» DOCUMENT SECTION

* * * *

Mud serail for two, £89, Khanya of Africa exfoliation, £39 (individual treatment)
Sexy and romantic times and full body beauty experience sound like they should go together like Torvill and Dean. More often than not, they go together like MI5 and Dean Gaffney. Would you like to go on a romantic spa day? Or perhaps you’d care to try this delicious tofu-kale dip? In fact, this weekend you could come on a relaxing hang gliding and fire pit experience with me!
Spending time at the spa with your lover might seem like a brilliant idea when the Groupon email says so, but in practice, it’s a bit…well, you are either in the final throws of marriage counselling, or you have an enormous pleather sofa and regularly post jointly on Craigslist. You want to let it all hang out at the spa. And if you’re going to do that with the light of your life, you might as well do it over a stuffed crust and a Curb box set.

* * * *

» TASKS AND EXERCISES
[1] In the spa piece, what is the price of the Khanya of Africa exfoliation?
[2] List every offer made to the reader in the spa piece, from "Would you like to go on a romantic spa day?" through the end of that paragraph.
[3] Continue the spa piece above, picking up after its final sentence.

» DATASET EXCERPTS
* * * *

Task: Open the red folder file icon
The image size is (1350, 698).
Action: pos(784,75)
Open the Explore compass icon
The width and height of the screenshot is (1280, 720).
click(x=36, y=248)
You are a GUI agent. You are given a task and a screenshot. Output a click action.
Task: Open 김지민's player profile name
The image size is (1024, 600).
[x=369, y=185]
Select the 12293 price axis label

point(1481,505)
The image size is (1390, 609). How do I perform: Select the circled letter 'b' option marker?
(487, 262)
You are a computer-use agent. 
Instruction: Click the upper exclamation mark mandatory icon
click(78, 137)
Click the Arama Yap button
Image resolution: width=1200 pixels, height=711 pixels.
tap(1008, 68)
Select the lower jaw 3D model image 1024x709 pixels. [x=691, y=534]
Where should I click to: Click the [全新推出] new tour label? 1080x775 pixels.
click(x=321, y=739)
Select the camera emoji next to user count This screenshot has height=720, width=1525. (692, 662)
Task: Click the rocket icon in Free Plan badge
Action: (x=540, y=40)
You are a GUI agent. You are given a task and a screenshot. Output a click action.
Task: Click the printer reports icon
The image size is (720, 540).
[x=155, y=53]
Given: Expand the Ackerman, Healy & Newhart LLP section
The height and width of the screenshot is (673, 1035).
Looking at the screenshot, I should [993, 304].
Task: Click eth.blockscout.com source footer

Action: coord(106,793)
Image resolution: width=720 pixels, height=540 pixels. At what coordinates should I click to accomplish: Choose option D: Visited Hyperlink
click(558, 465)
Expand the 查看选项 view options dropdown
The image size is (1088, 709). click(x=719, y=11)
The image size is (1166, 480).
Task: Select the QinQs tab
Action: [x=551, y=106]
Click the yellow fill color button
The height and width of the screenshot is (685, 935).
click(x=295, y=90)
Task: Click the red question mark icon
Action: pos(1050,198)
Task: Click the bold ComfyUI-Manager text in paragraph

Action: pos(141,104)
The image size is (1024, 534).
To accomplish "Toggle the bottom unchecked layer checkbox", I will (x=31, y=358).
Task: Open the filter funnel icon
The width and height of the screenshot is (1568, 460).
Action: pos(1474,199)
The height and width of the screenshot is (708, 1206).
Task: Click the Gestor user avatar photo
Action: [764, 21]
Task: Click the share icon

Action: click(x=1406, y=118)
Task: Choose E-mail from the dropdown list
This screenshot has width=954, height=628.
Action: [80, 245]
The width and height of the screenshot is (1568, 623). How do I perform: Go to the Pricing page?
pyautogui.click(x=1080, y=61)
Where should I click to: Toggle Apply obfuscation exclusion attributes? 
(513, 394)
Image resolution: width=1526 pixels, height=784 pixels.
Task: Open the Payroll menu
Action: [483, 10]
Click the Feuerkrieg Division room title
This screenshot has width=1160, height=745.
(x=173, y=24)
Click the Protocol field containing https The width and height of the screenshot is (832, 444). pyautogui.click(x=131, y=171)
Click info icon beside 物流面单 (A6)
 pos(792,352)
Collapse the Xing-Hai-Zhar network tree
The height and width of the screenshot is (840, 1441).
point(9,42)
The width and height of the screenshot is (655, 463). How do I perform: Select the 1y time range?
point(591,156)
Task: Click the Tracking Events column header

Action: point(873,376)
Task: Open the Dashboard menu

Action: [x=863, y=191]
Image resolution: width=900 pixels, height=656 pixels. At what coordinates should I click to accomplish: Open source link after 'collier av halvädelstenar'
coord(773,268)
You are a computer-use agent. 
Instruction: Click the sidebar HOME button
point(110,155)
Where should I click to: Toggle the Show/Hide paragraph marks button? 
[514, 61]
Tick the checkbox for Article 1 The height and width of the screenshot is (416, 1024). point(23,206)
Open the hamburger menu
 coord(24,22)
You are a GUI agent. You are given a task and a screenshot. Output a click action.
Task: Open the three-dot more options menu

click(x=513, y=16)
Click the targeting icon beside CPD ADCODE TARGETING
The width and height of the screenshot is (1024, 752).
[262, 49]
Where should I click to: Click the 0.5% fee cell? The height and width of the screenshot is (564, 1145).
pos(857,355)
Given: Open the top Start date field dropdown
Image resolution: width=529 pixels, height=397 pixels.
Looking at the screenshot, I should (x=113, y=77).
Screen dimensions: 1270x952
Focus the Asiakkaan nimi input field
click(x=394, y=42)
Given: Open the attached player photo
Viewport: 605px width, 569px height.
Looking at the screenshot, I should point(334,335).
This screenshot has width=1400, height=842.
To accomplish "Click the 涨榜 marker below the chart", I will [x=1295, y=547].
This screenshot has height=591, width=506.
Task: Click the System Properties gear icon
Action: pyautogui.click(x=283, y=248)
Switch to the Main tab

* * * *

» OUTPUTS IN ORDER
[1] £39 (individual treatment)

[2] a romantic spa day; a delicious tofu-kale dip; a relaxing hang gliding and fire pit experience

[3]
Alternatively, you go to an Imagine Spa, where slathering your partner in mud is a genuinely delightful and life enhancing experience. My boyfriend was an apprehensive spa virgin (that one time in Sweden didn’t count, right?) and took to it like Charlie Sheen took to pay per view in-room hotel movies.
When we arrived at the Heathrow Hilton branch, we were equal parts excited and nervous, so the experience already had some first date magic, even though we share a medicine cabinet and occasionally swap pyjamas. And the spa itself is beautifully appointed – glamorous enough to make you feel pretty darn swank, but not so intimidatingly brassy that you think you’ll get thrown out on suspicion of stealing towels. It’s on two floors – the main body of the spa is a thermal suite, featuring a salt grotto, aroma steam room, sauna, feature showers, treatment rooms and an ice fountain – all centered around a hydrotherapy pool. Upstairs, there’s a Relaxation Room where you can order lunch, as well as more treatment rooms. The aesthetic is Eastern Luxury – you could imagine Scheherazade hanging out and telling stories between treatments – but the set up has a Scandinavian sort of practicality. I bet they’re all about the salt grotto in Borgen.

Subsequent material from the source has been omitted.